As Brooks points out, these differences break out over economic lines. Poor kids have fewer opportunities than rich kids. But my view is that the differentiation is even more clear when considered over developmental lines as well. First, there is a basic correlation between income and cultural development. We know that the less well off and less educated you are, the more likely you are to have traditional (socially conservative) values. The more educated and wealthy you are, the more likely you are to have modern (secular) and post-modern (liberal) values.
And value systems (developmental worldviews) almost always trump economics (that, by the way, is What’s the Matter with Kansas). People with modern and postmodern values will pour relatively more time and money into educating their kids than parents of equal means who have more traditionalist values. Modernist parents focus more on achievement-based “exterior” outcomes, such as sports, dance, skills-development, tutoring. Postmodern parents focus on those, plus the “interior” lives of their kids, such as therapy, travel, community service and personal growth.
And yet the kids raised in traditional and pre-traditional settings feel — and indeed are — left out of all of it. They are stuck in an out-of-date public education system, which 9 out of 10 students say does not challenge them. As a result their career options and economic potential suffer.
It’s heartbreaking actually. They’re plugged into a vivid mass media glorifying the good life: cars, toys, travel, fun! But … there’s no way for them to ever achieve it. At the same time the mass media is undermining the values that hold traditionalism together. Values such as faith, fidelity, patriotism, chastity, obedience and self-denial have been so deconstructed by Boomeritis that my liberal friends and I find them all a little quaint if not downright silly. Watch mainstream TV, especially sitcoms and reality shows, and you’ll see traditional values relentlessly ridiculed show after show after show. (If you want to know why cultural conservatives hate Hollywood and the cultural elites, look no further).
There is a rough progress to all of this, of course, and I suppose it’s all happening right on schedule. All value systems become limiting (and boring and even silly) when one is adequately steeped in them. And thank God! Remember, in addition to the positive values I mentioned above, traditionalism is also the home of militarism, conformity, male domination, religious strife and relative material poverty. So it’s appropriate that traditionalism gives way to modernist values such as individuality, secularism, achievement … and onward to post-modern values such as relativism, sensitivity, egalitarianism.

--

__What to do__:
1. From the essay on value systems and children's opportunities, extract the passage starting at "And value systems" and ending at "economic potential suffer.".
2. Continue the essay on value systems and children's opportunities, beginning right after its final sentence.
The data are not needed for any of this work.

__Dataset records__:
--

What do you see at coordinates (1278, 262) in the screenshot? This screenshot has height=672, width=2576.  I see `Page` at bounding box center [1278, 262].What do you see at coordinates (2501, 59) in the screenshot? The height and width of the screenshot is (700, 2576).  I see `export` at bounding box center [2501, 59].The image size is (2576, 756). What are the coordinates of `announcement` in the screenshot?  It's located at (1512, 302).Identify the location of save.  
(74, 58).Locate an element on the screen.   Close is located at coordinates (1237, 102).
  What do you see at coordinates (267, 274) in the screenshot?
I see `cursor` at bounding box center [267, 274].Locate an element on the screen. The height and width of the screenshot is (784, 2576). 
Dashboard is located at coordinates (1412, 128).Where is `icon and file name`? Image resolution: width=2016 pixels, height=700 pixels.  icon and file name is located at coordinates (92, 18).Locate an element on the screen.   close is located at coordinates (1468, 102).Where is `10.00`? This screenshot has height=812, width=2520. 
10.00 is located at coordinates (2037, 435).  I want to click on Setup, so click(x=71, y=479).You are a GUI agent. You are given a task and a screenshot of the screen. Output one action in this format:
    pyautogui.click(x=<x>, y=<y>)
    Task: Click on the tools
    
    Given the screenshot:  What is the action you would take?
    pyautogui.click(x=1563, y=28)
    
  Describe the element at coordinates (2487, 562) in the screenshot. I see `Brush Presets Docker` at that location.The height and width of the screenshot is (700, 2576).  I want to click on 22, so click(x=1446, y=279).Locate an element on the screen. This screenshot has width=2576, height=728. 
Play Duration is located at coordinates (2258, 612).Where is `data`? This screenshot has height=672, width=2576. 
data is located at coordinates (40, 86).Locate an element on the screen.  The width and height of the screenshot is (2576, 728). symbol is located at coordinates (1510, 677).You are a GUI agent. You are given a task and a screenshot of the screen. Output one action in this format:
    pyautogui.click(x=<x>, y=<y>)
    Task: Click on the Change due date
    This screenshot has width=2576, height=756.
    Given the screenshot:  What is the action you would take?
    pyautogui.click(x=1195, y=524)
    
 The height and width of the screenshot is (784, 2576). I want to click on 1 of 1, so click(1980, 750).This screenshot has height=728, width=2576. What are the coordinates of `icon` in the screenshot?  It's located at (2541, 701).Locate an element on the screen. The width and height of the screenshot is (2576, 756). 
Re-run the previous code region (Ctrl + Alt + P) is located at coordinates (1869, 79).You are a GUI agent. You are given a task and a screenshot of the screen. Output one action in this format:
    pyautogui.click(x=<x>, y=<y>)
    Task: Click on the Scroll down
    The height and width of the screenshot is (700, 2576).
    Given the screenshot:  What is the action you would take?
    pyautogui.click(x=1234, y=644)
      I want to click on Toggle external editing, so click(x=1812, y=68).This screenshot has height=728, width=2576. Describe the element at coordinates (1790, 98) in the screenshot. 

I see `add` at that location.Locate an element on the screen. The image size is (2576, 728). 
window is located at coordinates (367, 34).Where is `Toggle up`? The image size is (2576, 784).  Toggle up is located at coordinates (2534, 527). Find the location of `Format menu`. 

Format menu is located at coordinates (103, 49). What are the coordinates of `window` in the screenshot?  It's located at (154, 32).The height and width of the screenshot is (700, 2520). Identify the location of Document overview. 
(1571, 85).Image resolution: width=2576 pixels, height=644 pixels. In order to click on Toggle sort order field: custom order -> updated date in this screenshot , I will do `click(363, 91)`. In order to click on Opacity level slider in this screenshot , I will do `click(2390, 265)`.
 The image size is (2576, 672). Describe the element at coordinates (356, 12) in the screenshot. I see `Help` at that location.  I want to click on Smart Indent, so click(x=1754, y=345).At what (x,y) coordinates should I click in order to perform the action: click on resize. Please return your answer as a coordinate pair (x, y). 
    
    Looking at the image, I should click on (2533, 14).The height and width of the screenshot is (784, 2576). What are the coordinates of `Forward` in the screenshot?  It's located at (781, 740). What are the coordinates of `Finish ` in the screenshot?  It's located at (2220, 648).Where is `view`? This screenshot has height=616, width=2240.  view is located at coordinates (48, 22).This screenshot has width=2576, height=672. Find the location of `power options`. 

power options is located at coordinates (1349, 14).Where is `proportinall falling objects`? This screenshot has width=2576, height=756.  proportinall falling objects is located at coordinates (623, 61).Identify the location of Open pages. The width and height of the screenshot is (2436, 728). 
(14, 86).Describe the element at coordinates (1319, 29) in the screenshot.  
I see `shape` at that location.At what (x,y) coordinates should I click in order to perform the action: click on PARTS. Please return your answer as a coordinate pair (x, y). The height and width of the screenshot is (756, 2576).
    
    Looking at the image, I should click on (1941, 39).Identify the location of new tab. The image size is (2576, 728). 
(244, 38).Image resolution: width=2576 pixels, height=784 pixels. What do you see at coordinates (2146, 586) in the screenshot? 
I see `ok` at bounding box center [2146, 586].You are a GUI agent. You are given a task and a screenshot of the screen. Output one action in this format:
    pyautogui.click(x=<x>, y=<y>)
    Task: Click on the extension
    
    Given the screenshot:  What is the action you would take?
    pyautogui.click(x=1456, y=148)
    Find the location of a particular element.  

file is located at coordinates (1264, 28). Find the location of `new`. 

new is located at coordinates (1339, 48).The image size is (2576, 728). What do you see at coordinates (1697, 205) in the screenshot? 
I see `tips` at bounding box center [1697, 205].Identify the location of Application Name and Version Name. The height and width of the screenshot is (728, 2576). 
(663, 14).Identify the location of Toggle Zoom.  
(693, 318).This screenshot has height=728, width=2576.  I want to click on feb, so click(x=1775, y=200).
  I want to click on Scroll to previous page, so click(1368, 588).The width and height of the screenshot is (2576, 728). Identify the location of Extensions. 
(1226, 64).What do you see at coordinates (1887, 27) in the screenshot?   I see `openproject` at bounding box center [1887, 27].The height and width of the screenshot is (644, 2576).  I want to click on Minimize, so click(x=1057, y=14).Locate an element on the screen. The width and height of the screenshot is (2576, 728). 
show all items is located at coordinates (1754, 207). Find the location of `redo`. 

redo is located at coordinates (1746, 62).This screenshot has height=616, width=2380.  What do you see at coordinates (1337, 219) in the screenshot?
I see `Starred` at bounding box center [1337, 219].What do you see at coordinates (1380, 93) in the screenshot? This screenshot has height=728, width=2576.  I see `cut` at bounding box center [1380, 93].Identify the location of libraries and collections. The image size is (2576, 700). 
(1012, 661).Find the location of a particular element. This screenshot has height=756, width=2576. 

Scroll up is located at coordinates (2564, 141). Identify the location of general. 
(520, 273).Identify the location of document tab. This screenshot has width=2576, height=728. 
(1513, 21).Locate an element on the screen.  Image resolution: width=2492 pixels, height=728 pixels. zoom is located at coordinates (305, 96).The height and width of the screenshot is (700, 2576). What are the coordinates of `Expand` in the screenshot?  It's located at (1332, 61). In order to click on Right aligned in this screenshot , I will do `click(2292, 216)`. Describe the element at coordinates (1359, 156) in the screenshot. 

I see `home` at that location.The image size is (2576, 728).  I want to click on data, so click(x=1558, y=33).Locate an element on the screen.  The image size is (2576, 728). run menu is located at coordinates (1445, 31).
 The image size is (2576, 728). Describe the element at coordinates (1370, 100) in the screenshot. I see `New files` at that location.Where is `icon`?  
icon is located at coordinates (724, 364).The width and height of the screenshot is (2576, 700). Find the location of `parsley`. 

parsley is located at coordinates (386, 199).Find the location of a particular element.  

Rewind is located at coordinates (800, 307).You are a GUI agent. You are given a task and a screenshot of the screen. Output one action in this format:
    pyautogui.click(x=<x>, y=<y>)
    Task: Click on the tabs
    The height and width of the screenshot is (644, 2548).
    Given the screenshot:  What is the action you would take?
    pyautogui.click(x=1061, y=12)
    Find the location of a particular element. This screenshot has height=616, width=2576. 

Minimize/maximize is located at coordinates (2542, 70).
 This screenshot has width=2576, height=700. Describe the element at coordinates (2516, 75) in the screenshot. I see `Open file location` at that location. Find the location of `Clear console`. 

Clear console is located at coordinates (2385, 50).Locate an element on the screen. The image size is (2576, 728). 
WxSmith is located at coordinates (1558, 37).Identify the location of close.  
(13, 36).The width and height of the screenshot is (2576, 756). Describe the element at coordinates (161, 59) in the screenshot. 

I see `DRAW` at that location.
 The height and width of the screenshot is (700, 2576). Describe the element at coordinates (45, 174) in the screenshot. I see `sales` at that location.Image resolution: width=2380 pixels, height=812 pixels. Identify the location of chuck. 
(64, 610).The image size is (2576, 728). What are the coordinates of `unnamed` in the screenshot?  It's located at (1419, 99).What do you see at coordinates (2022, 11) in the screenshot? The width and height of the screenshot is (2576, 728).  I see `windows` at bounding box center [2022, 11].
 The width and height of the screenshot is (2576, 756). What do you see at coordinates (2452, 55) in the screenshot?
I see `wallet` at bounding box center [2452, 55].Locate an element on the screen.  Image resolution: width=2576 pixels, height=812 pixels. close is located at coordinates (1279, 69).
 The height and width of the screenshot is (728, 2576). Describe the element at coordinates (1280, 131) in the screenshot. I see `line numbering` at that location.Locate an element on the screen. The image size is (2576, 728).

--

__Expected results__:
1.
And value systems (developmental worldviews) almost always trump economics (that, by the way, is What’s the Matter with Kansas). People with modern and postmodern values will pour relatively more time and money into educating their kids than parents of equal means who have more traditionalist values. Modernist parents focus more on achievement-based “exterior” outcomes, such as sports, dance, skills-development, tutoring. Postmodern parents focus on those, plus the “interior” lives of their kids, such as therapy, travel, community service and personal growth.
And yet the kids raised in traditional and pre-traditional settings feel — and indeed are — left out of all of it. They are stuck in an out-of-date public education system, which 9 out of 10 students say does not challenge them. As a result their career options and economic potential suffer.

2.
As Integralists we want to be conscious of this process of development, and work to make it as healthy as possible. One of the ways we do this is to appreciate the value of all previous worldviews (which are typically at odds with each other). As we do, we call forth a more spacious and flexible worldview, which includes the best parts of all that has come before. And we don’t just stop with the integration of postmodern, modern and traditional values, but also of pre-traditional (warrior, tribal and survival) values. Kids need to deeply belong to a group where their presence matters, they are useful, and they are powerful (see my previous post on last week’s Brooks column).
Just stop for a moment and imagine if we had an educational system that did challenge teenagers. Is there anything more heartening than a teenager who is engaged and excited? A lot of really smart, caring people are thinking and experimenting with just how to do this. For instance, in another column (Let’s Draft Our Kids) in the same issue of the Times, Thomas E. Ricks, no doe-eyed utopian, proposed a mandatory national service for all young Americans. It’s going to look something like this, folks. More in future posts …
(Note: Yesterday’s NYTimes published a few selected letters of response to Brooks’ column, which provide further perspective.)